Please plan to attend this important meeting, and inform any of your tenants who might be affected by the project.  Those requiring special accommodations to attend the meeting should contact the Borough Administration Office at 610-828-1092 as soon as possible to make arrangements.

March 3 Zoning Hearing for Proposed Riverfront Development

On Monday, March 3, 2008, at 7:00 PM, the Conshohocken Zoning Hearing Board will deliberate on an interpretation of the Borough’s Zoning Ordinance as it related to developing along the floodplane.  The interpretation is requested by a partnership related to O’Neill Properties Group and the proposed development in question is a 200,000 square-foot riverfront office building, including structured parking and “related accessory structures.”  The hearing will be held at Conshohocken Borough Hall, 720 Fayette Street and the public is encouraged to attend.

Hammer’s Junkyard Development Proposal

Local developer Ratoskey and Trainor is proposing building 24 or 30 condominiums on the Hammer Junkyard site (West 2nd Avenue and Wood Street). Such a development would require changing the property’s zoning. Towards that end the developer has drafted its own zoning classification for the site.

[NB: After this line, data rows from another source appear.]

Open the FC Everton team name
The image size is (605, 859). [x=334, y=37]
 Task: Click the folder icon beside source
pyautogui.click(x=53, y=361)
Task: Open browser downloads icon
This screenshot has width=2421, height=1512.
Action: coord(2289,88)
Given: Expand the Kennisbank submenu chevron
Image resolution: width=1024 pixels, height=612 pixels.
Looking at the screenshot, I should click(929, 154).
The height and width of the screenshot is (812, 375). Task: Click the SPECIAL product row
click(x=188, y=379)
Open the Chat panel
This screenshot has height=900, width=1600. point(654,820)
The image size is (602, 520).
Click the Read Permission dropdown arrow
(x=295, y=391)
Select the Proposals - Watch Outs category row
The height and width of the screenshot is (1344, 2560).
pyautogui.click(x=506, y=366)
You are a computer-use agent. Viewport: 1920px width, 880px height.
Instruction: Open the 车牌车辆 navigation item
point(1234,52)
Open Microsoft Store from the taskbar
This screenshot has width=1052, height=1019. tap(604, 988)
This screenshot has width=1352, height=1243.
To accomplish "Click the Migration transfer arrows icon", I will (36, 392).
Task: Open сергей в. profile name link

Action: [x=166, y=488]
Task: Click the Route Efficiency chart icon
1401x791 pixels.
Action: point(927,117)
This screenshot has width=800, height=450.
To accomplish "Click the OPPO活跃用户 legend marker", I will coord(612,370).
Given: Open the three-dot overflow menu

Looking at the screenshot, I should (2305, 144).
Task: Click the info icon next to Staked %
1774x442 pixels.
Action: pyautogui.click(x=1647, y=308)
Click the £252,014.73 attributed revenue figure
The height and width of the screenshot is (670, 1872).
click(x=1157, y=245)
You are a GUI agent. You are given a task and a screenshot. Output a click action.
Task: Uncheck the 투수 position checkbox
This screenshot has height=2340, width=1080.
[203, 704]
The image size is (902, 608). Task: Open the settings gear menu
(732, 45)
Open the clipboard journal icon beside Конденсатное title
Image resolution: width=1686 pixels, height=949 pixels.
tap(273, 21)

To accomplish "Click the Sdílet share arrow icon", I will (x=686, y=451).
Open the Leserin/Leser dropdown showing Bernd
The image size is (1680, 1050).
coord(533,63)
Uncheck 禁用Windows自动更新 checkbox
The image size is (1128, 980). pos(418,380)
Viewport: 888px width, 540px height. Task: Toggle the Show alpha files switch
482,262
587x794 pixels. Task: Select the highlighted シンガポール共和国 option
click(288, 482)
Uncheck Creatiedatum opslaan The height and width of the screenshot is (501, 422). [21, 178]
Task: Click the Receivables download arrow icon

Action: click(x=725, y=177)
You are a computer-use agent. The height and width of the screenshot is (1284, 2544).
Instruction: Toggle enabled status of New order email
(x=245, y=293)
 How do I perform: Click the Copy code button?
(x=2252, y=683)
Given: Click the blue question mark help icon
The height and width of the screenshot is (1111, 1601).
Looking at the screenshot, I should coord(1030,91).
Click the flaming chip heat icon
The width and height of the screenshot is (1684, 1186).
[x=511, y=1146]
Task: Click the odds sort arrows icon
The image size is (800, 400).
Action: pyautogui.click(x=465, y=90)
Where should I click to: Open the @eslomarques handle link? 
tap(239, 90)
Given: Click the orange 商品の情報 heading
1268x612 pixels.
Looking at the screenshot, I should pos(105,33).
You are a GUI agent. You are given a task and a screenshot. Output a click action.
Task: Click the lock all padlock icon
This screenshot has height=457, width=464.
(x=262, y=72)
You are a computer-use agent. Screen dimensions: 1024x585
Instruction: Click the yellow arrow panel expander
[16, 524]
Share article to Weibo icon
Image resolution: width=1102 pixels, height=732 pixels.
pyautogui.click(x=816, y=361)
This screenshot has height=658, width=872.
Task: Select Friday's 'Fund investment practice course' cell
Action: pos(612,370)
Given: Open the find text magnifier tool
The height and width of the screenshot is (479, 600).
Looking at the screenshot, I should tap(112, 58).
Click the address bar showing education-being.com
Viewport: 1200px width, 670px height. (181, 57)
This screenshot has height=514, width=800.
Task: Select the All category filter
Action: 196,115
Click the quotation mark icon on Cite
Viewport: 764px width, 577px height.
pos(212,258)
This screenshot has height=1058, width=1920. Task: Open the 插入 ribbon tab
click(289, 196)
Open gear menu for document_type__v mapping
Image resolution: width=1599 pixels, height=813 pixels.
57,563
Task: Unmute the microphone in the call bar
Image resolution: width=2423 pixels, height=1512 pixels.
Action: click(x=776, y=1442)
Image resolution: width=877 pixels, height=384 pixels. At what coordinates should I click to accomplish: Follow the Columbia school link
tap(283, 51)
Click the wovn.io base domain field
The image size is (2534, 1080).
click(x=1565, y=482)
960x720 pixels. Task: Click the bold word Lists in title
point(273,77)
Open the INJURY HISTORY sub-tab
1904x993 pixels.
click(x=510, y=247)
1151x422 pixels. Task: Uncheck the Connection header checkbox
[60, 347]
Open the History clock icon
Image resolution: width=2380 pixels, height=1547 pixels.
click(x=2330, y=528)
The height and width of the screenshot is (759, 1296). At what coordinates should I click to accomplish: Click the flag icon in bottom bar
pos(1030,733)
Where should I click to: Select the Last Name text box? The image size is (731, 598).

The developer will hold a community meeting to present his proposed zoning change and development concept on Monday, February 25th at 6 PM at Conshohocken Borough Hall, 720 Fayette Street.

The next night, Tuesday, February 26, at 7:30 PM, the Planning Commission will review the proposed zoning change and make a recommendation for Borough Council’s consideration. This meeting will also take place at Borough Hall.

The public is encouraged to attend both meetings to get all of the facts and make sure that your voice is heard.

Building affordable housing in our region

Here I am pictured with my boss, Farah Jimenez

I am pictured above on the front page of the Real Estate section of today’s Inquirer with my boss, Farah Jimenez, in one of 11 townhomes that my company built last year for first-time homebuyers that make no more than 80% of the area’s median income.

The front page of the Real Estate section of today’s Philadelphia Inquirer features a lengthy article about our region’s need for “workforce housing,” or housing for middle-class workers such as police officers and school teachers. Last summer my company, a non-profit Community Development Corporation in the Mt. Airy section of the city, completed construction of 11 townhomes for first-time, income-qualified homebuyers. I am proud to say that 10 of the 11 homes are currently occupied. I encourage you to read the article.

Skyrocketing housing prices throughout our region, including Conshohocken, have brought some great benefits and probably some unexpected wealth to long-time homeowners. However, those prices have left many prospective buyers squeezed out of the market. It’s a challenge we’ll need to work together to address.